Foto: MiPaco |
"La fuente de la puerta de Aguadores estaba iluminada. Desde la esquina del convento de las carmelitas se oían los tamboriles anunciando el performance multitudinario de las 19:00 en la plaza Mayor. El cohete que preludiaba el comienzo del acto sorprendió a Liena en el callejón de Santa María, a espaldas de la capilla del Oidor, desde donde alcanzaba a ver la plaza. Todo quedó en silencio; solo las cigüeñas en lo alto de las espadañas se negaban a callar. Como todos los demás, la joven se quedó inmóvil: la mano izquierda en el bolsillo de la cazadora, la derecha suspendida en el aire, alzada levemente la barbilla, el semblante serio, la mirada estática y perdida entre la muchedumbre. Una perfecta efigie polícroma en el balanceo de un paso.

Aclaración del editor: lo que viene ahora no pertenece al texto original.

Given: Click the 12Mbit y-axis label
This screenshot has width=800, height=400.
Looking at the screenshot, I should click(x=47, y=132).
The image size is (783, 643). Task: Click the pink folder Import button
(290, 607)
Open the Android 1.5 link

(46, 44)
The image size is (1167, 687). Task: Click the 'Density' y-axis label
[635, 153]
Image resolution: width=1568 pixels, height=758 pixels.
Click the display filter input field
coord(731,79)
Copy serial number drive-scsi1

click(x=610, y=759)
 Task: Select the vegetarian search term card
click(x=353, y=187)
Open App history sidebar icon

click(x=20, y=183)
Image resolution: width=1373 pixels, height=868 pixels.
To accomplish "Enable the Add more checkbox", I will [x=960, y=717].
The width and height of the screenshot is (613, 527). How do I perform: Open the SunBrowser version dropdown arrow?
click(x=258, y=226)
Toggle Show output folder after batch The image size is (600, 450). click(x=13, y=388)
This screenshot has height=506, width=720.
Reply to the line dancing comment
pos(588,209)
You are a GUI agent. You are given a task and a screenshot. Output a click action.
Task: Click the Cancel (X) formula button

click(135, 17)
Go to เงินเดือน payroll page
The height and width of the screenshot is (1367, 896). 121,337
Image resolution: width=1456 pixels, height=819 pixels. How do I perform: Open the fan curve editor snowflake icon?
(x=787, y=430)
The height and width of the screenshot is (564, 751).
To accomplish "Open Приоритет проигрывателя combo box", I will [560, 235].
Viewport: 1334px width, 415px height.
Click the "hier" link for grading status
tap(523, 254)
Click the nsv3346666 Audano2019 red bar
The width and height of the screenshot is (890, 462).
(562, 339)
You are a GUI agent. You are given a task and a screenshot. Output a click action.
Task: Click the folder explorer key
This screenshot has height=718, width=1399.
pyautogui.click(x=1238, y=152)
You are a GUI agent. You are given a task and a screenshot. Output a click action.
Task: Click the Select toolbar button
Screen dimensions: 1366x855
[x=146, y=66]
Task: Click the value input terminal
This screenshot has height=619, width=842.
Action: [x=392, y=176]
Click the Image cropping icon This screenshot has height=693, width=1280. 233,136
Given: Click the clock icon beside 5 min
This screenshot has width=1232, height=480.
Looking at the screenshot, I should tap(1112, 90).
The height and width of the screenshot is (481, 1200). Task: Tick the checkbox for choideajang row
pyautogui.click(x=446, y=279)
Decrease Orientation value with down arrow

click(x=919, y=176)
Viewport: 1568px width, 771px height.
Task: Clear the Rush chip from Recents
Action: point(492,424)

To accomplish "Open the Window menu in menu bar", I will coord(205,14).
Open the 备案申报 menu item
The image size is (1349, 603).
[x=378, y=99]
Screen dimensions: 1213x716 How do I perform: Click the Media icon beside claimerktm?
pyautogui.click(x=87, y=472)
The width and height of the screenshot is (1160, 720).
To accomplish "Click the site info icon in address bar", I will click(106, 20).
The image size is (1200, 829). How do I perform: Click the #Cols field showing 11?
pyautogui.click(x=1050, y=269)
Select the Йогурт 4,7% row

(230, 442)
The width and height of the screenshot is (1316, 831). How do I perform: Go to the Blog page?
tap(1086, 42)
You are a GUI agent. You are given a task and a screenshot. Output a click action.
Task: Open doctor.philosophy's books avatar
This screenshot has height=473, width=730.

La plaza de Cervantes es un lugar tranquilo a ciertas horas; con más frecuencia, bullicioso; un punto de encuentro entre parque y ágora. En el centro hay una estatua del autor del Quijote, fundida en bronce y plantada en el corazón de la ciudad hace más de un siglo, y, a su izquierda, cruzando la calle, está el Corral de Zapateros, un teatro tan viejo o más que el Globo de Londres, y que esa noche abría hasta la madrugada. A sus puertas, una larga fila de curiosos esperaba su turno para la visita en gran diversidad de poses tan glaciales como requería el evento. Hasta los niños, bien aleccionados, participaban del juego. Liena se fijó en uno que miraba al cielo subido en los hombros de un hombre joven. “El puñetero ni respira, ¡qué gracioso!”. La propuesta de los organizadores era batir el récord de París: un mes antes, los parisinos congelaron una plaza durante un minuto; así pues los alcalaínos paralizarían toda la ciudad vieja durante dos. Un hombre pululaba entre la gente murmurando algo, desconcertado. El segundo petardo señaló el término de la apuesta, y el mar de estatuas recobró su alma y su estrépito.".